● WORK INSTRUCTION
After locating the line containing "Click the 显示适配器", transcribe that line and all following lines exactly, stopping only at the end of the records.
** INPUT DATA follows **
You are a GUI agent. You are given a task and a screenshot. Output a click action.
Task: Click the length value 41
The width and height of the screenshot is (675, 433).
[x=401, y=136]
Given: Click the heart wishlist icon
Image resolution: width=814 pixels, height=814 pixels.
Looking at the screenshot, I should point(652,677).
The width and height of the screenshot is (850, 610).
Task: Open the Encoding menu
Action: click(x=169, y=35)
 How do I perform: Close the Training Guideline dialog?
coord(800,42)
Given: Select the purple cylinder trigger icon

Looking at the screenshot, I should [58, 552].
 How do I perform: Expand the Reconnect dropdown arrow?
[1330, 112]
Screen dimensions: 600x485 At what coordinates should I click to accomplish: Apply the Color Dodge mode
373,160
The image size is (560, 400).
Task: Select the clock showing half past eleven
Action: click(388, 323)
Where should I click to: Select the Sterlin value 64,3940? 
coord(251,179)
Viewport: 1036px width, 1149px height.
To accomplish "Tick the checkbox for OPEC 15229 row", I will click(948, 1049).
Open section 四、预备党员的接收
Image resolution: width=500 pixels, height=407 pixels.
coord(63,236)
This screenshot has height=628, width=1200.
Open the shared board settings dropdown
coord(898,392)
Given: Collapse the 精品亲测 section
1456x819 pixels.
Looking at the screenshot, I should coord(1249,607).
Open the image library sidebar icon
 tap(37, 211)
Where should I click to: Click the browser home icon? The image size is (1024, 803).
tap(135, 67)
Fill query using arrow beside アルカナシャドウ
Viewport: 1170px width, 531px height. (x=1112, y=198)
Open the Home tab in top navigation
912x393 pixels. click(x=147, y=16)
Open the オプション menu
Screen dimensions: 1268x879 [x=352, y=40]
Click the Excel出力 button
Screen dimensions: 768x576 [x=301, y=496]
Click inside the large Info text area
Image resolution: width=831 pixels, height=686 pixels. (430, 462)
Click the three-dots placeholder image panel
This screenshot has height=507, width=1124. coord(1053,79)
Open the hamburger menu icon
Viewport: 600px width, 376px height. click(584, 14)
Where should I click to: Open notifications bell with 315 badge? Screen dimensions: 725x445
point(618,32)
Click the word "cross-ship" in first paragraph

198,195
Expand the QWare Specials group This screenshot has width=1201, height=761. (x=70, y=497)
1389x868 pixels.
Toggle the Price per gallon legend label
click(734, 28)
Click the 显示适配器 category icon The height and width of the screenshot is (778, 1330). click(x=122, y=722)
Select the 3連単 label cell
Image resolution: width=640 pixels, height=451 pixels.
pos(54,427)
** End of INPUT DATA **
● RESPONSE AREA
Click the 显示适配器 category icon The height and width of the screenshot is (778, 1330). click(x=122, y=722)
Select the 3連単 label cell
Image resolution: width=640 pixels, height=451 pixels.
pos(54,427)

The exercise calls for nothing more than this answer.